I'm a developer who builds tools. Last week I shipped [DevGlide](https://github.com/DannyNsITServices/devglide) — a modular developer environment that gives Claude Code project management, browser testing, workflow automation, a terminal multiplexer, speech-to-text, and more. All through the Model Context Protocol.

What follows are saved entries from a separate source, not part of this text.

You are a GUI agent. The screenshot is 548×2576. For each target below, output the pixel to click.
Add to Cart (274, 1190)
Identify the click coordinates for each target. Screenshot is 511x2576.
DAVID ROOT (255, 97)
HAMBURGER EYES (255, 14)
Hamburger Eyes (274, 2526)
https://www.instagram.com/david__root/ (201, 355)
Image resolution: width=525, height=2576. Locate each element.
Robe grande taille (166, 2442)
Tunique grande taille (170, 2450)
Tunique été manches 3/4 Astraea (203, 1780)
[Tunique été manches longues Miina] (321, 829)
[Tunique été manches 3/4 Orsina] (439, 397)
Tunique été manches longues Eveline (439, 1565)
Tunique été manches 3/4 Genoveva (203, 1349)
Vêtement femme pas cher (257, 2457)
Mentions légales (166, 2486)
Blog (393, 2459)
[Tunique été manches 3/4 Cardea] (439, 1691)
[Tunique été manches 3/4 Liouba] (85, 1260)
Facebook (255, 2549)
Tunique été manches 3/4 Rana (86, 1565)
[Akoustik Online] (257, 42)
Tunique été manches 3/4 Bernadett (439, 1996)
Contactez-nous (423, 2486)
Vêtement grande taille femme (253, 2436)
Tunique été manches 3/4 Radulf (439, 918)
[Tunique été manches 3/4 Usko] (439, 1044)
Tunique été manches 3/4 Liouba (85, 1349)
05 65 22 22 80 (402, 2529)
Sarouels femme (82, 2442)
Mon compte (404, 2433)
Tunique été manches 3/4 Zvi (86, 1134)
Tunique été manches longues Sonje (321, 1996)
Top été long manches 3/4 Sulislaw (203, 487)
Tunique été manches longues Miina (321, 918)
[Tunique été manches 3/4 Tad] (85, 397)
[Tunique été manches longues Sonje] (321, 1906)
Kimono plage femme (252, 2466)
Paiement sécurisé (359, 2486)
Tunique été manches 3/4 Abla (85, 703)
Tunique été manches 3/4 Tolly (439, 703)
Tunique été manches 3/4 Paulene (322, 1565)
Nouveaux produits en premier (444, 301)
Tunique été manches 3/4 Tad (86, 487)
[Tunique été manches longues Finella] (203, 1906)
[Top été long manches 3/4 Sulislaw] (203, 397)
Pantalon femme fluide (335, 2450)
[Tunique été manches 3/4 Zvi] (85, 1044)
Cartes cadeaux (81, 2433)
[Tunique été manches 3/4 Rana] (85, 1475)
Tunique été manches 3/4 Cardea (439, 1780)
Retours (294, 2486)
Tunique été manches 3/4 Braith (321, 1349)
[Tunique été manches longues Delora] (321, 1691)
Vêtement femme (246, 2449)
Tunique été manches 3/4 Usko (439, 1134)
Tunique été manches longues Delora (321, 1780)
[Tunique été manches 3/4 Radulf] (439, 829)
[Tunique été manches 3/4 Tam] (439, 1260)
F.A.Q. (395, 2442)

This is the story of how it came together.

---

## The Problem

Claude Code is remarkably capable in a terminal. But a terminal is all it has. When I started using it seriously for project work, I kept hitting the same friction points:

- **No persistent task tracking.** Claude can't remember what it was working on between sessions. I'd re-explain context every time.
- **No visual feedback.** Tests pass or fail in text. Logs scroll by. There's no dashboard to glance at.
- **No process memory.** I'd describe the same deploy workflow repeatedly. There was no way to save and reuse it.
- **No voice.** I talk faster than I type. There was no way to speak to Claude Code.

I wanted to give Claude **eyes, hands, and memory** — visual tools it could control through MCP, the Model Context Protocol that Anthropic designed for exactly this kind of integration.

## The Architecture Decision

Before writing a line of code, I made three bets:

### Bet 1: MCP over custom APIs

MCP is the standard protocol for connecting AI models to external tools. Instead of building a bespoke integration, I built MCP servers. This means DevGlide works with any MCP-compatible client — Claude Code today, but potentially any AI IDE tomorrow.

Each module exposes its own stdio MCP server. `devglide setup` registers all 8 with Claude Code in one command. The same tools are available via REST on the unified HTTP server, so the browser dashboard and Claude share state in real time.

### Bet 2: Monorepo with Turborepo

Ten apps, shared packages, a CLI, MCP bundles, and a unified server — this needs a monorepo. I chose pnpm workspaces with Turborepo for task orchestration. Each app lives in `src/apps/<name>/` with its own `package.json`, MCP server, REST routes, and public assets.

The MCP servers are bundled into single-file ESM bundles via a custom esbuild script. The CLI prefers pre-built bundles; falls back to `tsx` for dev. This cuts the process count from 3 per server to 1.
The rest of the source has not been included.